Further south, where the Courtyard by Marriott at One Canalside now stands, the Hamburg Canal was constructed in 1849 to divert traffic from the heavily congested Erie Canal. It proved, however, to be terribly problematic and was blamed for an outbreak of cholera in the city.

Author Steve Cichon, in his article for the Buffalo News, said it was called both a “horrible bed of pestilence” and “mass of decaying filth.” Not exactly a ringing endorsement from the city’s residents.

Torn-Down Tuesday: The fetid, festering Hamburg Canal

Fortunately, at the turn of the 20th century, the stinking waterway was filled, and a grand train station was built at the site in 1916. The Lehigh Valley Terminal saw its passengers ferried back and forth across the state to New York City, but it became obsolete with the advent of the automobile and demolished in 1960.

Returning north on Main Street, the sleek Hilton Garden Inn was known as the Tishman Building to generations of Buffalonians. Before that building's construction, the lot was the site of the Buffalo German Insurance Building until 1957. Its name, however, was changed to the Buffalo Insurance Company following the outbreak of World War I.

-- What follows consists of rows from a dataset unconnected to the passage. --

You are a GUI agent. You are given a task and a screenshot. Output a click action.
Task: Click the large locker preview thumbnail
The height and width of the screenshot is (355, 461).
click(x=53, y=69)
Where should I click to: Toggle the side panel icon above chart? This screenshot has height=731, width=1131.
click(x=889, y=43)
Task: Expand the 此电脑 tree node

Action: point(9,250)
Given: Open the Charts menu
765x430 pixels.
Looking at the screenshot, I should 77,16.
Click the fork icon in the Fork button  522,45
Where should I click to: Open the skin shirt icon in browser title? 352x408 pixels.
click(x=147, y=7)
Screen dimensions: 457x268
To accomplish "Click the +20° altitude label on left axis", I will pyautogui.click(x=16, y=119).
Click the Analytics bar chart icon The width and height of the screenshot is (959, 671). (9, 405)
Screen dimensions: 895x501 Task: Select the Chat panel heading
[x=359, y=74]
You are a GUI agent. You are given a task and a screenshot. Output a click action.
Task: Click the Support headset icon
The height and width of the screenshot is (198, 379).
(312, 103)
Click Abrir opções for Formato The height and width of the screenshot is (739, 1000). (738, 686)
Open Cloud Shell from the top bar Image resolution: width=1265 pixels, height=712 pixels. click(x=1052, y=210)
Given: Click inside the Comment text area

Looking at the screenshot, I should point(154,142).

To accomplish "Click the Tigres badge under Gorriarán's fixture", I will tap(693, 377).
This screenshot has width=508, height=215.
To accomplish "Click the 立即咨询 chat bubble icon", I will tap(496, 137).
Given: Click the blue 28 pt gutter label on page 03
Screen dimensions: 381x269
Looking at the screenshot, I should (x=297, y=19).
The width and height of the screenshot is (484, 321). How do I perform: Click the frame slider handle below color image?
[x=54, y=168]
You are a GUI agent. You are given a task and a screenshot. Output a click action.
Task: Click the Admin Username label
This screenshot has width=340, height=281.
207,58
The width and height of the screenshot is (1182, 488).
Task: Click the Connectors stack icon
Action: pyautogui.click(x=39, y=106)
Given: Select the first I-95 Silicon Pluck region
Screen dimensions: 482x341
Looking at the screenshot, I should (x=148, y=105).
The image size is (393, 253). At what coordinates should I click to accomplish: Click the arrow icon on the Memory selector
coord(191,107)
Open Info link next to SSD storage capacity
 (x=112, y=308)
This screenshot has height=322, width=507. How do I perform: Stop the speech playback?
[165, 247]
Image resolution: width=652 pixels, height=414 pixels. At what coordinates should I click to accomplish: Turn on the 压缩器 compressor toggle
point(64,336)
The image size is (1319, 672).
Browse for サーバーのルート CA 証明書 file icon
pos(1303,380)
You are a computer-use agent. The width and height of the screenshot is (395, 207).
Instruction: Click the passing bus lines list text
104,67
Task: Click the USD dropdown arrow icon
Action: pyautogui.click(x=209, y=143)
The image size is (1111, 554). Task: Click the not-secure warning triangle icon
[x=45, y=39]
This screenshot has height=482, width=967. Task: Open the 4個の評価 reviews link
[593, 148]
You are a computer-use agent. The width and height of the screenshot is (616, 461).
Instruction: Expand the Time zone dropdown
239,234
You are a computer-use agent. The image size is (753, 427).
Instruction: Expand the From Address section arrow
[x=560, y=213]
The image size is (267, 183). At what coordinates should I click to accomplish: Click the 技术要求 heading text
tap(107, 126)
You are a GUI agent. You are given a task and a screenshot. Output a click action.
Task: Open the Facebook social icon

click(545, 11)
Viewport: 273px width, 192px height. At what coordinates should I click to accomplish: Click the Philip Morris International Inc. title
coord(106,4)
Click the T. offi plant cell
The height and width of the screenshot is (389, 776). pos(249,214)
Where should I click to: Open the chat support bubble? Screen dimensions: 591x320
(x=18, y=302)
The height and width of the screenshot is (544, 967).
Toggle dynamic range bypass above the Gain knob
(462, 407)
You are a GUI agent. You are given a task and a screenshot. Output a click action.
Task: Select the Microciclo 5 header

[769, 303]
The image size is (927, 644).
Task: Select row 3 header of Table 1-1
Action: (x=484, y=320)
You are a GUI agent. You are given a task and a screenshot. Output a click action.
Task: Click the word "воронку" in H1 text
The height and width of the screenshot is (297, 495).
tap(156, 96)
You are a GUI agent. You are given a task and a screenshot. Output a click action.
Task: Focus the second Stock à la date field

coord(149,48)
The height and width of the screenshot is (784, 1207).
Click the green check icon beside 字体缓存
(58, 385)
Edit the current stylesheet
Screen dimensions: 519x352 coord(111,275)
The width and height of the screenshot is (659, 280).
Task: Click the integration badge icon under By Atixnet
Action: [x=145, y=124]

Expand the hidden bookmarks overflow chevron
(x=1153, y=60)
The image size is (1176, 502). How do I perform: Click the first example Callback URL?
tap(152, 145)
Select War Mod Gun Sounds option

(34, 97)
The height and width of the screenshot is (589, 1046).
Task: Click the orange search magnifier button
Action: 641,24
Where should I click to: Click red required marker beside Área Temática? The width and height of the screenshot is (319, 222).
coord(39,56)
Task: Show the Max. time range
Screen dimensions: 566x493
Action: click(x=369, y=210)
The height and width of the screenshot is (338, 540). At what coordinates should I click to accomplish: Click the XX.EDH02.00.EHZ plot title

The Buffalo German Insurance Building, shown on the right in this photograph from 1904, was demolished for the Tishman Building — now a Hilton Garden Inn. (Photo courtesy of the Library of Congress)

The nearby Hyatt Regency, at the intersection of Main and Huron, breaks up Joseph Ellicott’s radial street grid. Long before its atrium encroached on Genesee Street, it was the site of two different hotels constructed in the nineteenth century. In 1922, a 16-story office building, designed by Green and Wicks, was built on the site. Facing foreclosure in 1976, it was saved from the wrecking ball when it was bought by Paul Snyder and transformed into the Hyatt Regency.

While the sites have a long, rich history, all the buildings that sit on them today date from either the 20th or 21st centuries.